→ **PROVIDED RECORDS**:
━━━━━━━━
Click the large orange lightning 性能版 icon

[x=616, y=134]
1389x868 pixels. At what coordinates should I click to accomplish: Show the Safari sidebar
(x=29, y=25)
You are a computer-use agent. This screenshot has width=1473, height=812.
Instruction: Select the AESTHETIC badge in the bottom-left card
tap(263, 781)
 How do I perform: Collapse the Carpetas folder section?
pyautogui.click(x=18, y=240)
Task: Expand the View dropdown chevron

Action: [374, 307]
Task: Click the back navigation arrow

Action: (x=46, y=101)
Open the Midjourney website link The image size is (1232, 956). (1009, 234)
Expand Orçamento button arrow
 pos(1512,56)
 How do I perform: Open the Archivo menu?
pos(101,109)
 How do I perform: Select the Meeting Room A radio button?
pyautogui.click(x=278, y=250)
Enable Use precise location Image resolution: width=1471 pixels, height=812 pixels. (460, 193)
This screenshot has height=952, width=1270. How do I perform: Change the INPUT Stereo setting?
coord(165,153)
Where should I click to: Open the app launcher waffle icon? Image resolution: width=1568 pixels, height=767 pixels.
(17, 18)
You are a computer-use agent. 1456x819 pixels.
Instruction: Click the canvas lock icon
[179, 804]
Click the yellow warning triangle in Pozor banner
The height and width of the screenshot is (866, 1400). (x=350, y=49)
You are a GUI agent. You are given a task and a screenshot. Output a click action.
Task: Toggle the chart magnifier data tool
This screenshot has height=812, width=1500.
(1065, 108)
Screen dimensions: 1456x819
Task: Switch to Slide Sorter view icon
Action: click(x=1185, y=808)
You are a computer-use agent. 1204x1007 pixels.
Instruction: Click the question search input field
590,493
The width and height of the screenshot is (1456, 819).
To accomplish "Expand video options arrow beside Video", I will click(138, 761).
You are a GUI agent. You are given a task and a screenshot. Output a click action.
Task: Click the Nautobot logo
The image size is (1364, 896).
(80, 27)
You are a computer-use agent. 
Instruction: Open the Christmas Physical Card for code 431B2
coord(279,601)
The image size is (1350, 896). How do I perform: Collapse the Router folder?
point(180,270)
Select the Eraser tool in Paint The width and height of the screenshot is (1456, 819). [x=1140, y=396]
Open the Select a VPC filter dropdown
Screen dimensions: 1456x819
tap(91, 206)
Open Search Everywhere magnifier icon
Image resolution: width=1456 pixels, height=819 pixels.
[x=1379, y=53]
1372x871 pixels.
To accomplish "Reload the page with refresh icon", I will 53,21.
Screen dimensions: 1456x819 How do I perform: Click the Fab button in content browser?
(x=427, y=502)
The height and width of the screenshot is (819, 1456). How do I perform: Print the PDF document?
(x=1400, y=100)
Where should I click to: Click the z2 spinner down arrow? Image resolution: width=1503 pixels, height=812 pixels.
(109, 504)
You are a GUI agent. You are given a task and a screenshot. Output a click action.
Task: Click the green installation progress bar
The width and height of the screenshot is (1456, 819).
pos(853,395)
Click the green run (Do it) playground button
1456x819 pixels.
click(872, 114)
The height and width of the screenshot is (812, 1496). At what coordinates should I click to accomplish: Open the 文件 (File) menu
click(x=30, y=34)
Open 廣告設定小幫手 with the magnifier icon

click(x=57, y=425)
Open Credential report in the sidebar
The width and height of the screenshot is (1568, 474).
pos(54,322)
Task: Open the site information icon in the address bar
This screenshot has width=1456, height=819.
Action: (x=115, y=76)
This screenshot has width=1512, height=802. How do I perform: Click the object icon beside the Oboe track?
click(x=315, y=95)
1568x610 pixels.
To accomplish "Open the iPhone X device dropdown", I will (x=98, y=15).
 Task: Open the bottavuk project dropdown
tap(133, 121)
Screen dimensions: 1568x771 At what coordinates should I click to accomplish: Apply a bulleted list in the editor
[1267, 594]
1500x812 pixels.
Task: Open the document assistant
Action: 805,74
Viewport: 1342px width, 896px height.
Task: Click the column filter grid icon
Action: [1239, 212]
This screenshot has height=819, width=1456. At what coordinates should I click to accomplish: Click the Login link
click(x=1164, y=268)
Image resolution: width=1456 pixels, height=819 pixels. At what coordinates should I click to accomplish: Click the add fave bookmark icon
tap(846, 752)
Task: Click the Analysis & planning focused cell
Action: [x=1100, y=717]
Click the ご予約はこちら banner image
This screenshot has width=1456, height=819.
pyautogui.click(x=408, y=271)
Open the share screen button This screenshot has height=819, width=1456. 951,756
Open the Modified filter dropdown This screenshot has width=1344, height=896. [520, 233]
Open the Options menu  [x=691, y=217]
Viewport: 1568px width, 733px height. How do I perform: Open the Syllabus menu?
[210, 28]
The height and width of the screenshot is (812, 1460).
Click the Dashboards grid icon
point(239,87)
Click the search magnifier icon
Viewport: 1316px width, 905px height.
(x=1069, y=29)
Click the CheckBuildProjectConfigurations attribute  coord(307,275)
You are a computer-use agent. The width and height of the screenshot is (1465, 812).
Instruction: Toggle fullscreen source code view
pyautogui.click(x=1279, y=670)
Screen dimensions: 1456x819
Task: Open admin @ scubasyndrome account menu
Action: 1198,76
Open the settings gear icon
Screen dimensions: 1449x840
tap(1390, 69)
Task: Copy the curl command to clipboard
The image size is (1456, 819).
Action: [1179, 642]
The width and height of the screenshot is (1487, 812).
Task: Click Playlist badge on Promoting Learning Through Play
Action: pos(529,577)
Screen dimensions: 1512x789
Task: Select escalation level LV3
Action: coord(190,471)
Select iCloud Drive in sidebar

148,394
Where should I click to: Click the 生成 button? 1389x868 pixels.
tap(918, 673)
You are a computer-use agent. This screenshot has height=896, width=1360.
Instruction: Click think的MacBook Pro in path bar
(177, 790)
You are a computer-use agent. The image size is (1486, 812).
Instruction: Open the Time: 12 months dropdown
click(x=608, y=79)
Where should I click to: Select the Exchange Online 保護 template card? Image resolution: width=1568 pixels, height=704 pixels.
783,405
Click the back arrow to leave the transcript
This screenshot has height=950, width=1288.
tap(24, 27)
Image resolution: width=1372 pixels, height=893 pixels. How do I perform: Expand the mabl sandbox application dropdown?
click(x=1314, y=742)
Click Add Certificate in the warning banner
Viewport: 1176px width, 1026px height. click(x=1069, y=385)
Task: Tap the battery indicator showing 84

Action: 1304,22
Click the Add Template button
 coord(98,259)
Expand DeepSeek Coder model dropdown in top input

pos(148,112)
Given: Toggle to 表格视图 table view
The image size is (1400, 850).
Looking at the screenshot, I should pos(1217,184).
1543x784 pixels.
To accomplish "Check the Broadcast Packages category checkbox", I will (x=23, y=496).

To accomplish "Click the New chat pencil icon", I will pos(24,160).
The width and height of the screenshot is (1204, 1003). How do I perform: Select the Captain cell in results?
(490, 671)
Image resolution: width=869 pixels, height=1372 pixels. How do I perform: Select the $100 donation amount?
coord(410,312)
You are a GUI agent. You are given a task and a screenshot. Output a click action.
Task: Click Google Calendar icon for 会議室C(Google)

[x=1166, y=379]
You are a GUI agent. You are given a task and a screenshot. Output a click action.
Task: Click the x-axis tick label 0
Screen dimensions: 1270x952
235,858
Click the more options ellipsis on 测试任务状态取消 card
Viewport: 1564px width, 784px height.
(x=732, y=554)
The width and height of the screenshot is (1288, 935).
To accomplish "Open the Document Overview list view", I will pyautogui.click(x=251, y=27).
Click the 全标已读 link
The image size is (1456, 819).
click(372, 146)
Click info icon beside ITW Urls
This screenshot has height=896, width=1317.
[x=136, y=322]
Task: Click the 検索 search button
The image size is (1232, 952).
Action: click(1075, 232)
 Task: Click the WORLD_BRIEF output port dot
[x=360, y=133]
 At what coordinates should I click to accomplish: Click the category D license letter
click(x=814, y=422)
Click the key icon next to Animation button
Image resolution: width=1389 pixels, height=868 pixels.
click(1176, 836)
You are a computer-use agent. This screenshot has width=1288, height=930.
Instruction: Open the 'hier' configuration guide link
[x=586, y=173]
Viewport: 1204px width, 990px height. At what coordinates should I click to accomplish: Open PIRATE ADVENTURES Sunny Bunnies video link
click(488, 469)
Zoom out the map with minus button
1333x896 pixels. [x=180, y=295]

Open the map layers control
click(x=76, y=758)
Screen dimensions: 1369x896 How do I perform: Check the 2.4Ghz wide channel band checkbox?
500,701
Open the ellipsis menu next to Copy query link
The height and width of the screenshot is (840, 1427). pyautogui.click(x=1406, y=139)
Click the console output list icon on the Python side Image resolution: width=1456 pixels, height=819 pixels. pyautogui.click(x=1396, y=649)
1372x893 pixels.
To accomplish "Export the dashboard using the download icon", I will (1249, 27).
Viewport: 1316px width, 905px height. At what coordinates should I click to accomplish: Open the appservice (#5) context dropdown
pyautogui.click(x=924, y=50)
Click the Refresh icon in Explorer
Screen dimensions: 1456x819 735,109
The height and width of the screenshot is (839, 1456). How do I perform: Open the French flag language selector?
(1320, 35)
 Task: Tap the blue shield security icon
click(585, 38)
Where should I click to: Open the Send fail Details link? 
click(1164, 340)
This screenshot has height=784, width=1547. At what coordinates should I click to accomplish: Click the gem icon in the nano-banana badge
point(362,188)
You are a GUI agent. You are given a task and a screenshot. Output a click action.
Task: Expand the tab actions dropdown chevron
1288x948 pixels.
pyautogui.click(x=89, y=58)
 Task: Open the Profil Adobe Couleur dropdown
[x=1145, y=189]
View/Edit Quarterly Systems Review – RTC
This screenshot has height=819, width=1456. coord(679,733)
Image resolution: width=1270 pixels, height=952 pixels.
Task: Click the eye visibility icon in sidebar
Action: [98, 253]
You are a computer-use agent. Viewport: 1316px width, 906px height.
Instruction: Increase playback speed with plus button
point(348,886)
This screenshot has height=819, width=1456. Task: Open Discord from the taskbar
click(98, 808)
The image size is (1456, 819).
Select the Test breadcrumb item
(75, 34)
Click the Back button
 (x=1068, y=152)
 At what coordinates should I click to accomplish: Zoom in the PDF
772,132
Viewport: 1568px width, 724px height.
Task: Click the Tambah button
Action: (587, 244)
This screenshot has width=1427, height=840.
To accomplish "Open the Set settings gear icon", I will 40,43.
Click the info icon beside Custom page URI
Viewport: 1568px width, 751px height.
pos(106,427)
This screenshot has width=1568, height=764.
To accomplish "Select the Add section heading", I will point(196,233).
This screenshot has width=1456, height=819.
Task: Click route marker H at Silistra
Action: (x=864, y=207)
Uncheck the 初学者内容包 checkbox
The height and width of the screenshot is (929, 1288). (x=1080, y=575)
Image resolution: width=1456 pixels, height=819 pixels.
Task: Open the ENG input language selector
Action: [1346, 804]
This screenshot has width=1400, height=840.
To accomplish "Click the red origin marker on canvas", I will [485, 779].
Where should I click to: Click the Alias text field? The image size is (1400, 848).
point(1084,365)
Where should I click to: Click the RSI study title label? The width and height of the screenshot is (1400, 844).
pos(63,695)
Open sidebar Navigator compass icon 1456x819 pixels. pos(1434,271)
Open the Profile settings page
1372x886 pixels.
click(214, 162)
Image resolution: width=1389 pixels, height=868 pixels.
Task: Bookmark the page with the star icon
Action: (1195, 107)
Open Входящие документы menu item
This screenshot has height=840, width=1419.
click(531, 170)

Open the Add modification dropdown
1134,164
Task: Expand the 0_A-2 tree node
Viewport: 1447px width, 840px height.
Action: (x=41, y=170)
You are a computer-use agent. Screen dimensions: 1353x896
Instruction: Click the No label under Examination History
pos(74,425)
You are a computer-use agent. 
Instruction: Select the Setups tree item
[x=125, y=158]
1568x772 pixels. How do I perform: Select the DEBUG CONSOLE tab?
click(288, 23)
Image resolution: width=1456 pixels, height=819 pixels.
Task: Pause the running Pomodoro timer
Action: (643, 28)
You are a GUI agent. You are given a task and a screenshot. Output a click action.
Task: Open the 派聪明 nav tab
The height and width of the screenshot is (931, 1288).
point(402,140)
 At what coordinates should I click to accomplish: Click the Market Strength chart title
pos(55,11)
━━━━━━━━
→ **ASSIGNMENT**:
Reproduce verbatim only the segment of the listing bounded by the line containing "Click the ご予約はこちら banner image" and the line containing "The height and width of the screenshot is (812, 1460).", with both boundary lines included.

→ **REPLY**:
Click the ご予約はこちら banner image
This screenshot has width=1456, height=819.
pyautogui.click(x=408, y=271)
Open the share screen button This screenshot has height=819, width=1456. 951,756
Open the Modified filter dropdown This screenshot has width=1344, height=896. [520, 233]
Open the Options menu  [x=691, y=217]
Viewport: 1568px width, 733px height. How do I perform: Open the Syllabus menu?
[210, 28]
The height and width of the screenshot is (812, 1460).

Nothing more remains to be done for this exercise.